CID12261165, a flavonoid compound as antibacterial agents against quinolone-resistant Staphylococcus aureus

• Published in: Scientific reports Vol. 13; no. 1; p. 1725
• Main Authors: Morimoto, Yuh, Aiba, Yoshifumi, Miyanaga, Kazuhiko, Hishinuma, Tomomi, Cui, Longzhu, Baba, Tadashi, Hiramatsu, Keiichi
• Format: Journal Article
• Language: English
• Published: England Nature Publishing Group 31.01.2023; Nature Publishing Group UK; Nature Portfolio
• Subjects: Amino acids; Anti-Bacterial Agents - pharmacology; Antibacterial agents; Antimicrobial activity; Antimicrobial agents; Apigenin; Deoxyribonucleic acid; DNA; DNA Gyrase; DNA topoisomerase; Drug Resistance, Bacterial; Flavonoids; Flavonoids - pharmacology; Fluoroquinolones - pharmacology; Kaempferol; Metabolites; Minimum inhibitory concentration; Penicillin; Quercetin; Secondary metabolites; Staphylococcus aureus; Staphylococcus aureus - drug effects; Strains (organisms); Supercoiling
• ISSN: 2045-2322; 2045-2322
• DOI: 10.1038/s41598-023-28859-8

Flavonoids are plant-produced secondary metabolites that are found ubiquitously.
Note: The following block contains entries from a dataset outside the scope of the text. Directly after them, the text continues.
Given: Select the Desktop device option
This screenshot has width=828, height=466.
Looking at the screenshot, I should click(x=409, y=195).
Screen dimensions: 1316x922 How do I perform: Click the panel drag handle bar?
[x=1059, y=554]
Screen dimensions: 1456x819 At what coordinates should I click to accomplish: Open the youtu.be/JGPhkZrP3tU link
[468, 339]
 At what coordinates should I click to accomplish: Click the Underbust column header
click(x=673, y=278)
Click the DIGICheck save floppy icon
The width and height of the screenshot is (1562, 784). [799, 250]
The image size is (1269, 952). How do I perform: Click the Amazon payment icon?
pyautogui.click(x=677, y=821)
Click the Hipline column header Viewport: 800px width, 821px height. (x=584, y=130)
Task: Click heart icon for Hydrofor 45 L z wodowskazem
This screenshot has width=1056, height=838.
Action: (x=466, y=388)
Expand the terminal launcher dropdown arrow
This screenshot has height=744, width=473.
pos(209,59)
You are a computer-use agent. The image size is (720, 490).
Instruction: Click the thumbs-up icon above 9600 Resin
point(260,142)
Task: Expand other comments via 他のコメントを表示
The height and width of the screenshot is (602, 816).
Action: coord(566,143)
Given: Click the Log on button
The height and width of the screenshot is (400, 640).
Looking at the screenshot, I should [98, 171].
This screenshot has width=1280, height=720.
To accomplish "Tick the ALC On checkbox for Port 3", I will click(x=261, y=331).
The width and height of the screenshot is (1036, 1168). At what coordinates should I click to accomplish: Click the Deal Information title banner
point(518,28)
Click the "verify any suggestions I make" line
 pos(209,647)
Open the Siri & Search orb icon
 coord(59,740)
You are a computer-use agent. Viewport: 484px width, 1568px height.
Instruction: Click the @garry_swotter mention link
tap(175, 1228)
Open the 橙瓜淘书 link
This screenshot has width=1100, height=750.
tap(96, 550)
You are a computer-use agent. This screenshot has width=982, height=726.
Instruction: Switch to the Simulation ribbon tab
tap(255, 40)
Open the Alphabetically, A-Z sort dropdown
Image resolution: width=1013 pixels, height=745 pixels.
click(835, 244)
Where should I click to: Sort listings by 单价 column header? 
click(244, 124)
We have previously reported that apigenin, a class of flavonoid, has unique antimicrobial activity against Staphylococcus aureus (S. aureus), one of the major human pathogens. Apigenin inhibited fluoroquinolone-resistant S. aureus with DNA gyrase harboring the quinolone-resistant S84L mutation but did not inhibit wild-type DNA gyrase. In this study, we describe five flavonoids, quercetin, luteolin, kaempferol, baicalein, and commercially available CID12261165, that show similar antimicrobial activity against fluoroquinolone-resistant S. aureus. Among them, CID12261165 was the most effective with MIC values of ≤ 4 mg/L against quinolone-resistant S. aureus strains. In vitro DNA cleavage and supercoiling assays demonstrated inhibitory activity of CID12261165 against mutated DNA gyrase, whereas activity against wild-type DNA gyrase was not observed. CID12261165 also inhibited quinolone-resistant Enterococci with an MIC value of 8 mg/L. While fluoroquinolone-resistant amino acid replacements can improve the fitness of bacterial cells, it is unknown why quinolone-susceptible S. aureus strains were predominant before the introduction of fluoroquinolone. The present study discusses the current discrepancies in the interpretation of antimicrobial activities of flavonoids, as well as the possible reasons for the preservation of wild-type DNA gyrase wherein the environmental flavonoids cannot be ignored.